This Samsung Galaxy Tab S5e commercial actually makes a pretty good case for a home tablet

Samsung just released a TV commercial for the new Galaxy Tab S5e and its hard to deny that it paints a really pretty image of having a “home tablet” device. Naturally, this comes as no surprise, since the utility of a capable, big-screen device around the house is pretty undeniable and self-evident. Still, Samsung’s marketing team arguably did an excellent job at reminding us just why we liked the tablet form-factor, back when it was relevant.

If there was ever a list of official “tablet pros”, we are fairly certain the short clip would tick each and every one off. Clearly Samsung is taking pride in the thin profile of the Galaxy Tab S5e and at just 5.5mm, the bragging rights are definitely there.

And as far as the versatility argument is concerned, Samsung has really been building out one of the more versatile IoT platforms over the past few years. Granted, it might not be the most flushed-out or seamlessly set-up option, but, speaking from experience, you can pretty much make any device feel at home in the Smart Things ecosystem, regardless or make of model, given enough time and effort.
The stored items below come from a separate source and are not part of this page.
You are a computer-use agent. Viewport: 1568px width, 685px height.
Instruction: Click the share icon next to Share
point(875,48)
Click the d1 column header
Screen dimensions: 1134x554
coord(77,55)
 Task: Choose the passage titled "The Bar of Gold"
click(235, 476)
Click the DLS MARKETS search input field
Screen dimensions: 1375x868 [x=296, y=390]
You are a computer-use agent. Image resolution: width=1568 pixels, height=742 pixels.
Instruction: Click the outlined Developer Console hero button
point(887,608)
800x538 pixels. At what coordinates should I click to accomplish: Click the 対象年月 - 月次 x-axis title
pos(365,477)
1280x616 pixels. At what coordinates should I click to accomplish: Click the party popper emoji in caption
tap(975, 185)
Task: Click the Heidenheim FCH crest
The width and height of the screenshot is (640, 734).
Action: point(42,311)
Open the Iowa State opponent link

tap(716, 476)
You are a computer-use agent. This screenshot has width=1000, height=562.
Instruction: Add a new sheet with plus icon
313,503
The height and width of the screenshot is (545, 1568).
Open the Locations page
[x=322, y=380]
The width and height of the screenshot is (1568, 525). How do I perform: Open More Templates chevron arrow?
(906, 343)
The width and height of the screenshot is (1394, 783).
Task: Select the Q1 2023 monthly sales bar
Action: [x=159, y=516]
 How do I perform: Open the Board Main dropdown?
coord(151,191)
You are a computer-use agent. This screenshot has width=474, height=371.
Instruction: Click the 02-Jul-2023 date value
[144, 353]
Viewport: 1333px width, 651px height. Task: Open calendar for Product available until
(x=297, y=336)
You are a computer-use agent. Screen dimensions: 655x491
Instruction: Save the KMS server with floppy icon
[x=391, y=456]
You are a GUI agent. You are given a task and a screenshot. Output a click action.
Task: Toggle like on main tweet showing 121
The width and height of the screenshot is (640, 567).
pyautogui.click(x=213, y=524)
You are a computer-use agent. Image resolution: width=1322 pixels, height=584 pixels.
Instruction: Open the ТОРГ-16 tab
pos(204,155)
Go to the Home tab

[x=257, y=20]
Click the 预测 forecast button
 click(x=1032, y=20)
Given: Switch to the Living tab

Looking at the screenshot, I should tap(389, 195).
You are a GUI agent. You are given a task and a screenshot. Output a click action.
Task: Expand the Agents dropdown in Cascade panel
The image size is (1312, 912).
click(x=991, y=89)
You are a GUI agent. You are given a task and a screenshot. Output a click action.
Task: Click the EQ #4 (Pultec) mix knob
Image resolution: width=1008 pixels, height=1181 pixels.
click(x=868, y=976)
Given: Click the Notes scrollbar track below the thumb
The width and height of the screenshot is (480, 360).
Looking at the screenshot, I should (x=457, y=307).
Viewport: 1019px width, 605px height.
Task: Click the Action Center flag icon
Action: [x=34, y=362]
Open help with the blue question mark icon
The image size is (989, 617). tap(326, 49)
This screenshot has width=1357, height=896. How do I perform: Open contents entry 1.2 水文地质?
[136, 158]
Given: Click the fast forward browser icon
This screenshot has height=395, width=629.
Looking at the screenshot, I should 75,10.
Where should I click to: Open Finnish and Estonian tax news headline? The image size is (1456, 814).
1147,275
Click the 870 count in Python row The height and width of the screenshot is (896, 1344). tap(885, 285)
Plus, the Tab S5e also pioneers an Apple-like phone sync feature that promises seamless call and message forwarding.

Samsung Galaxy Tab S5e Samsung Galaxy Tab S5e in Black Samsung Galaxy Tab S5e in Silver Samsung Galaxy Tab S5e in Gold
Samsung Galaxy Tab S5e in Black, Silver and Gold

Priced at a pretty reasonable $400/€420 the Tab S5e combines a gorgeous 10.5”, 2,560 x 1,600px, 16:10 display, with a capable Snapdragon 670 chipset, 4GB or 6GB of RAM, 64GB or 128GB or expandable storage, a four-speaker Dolby Atmos setup and a big 7,040 mAh battery. Pre-orders kick off tomorrow and devices will start shipping out on April 4.

Frankly, there is a lot to like here in our opinion, but we are more interested in what you think. Following the Tab S5e’s announcement, we ran a tablet poll by you, our loyal readers and ended up with a cutthroat race. Is the Tab S5e an interesting enough proposition to perhaps sway that opinion in any direction?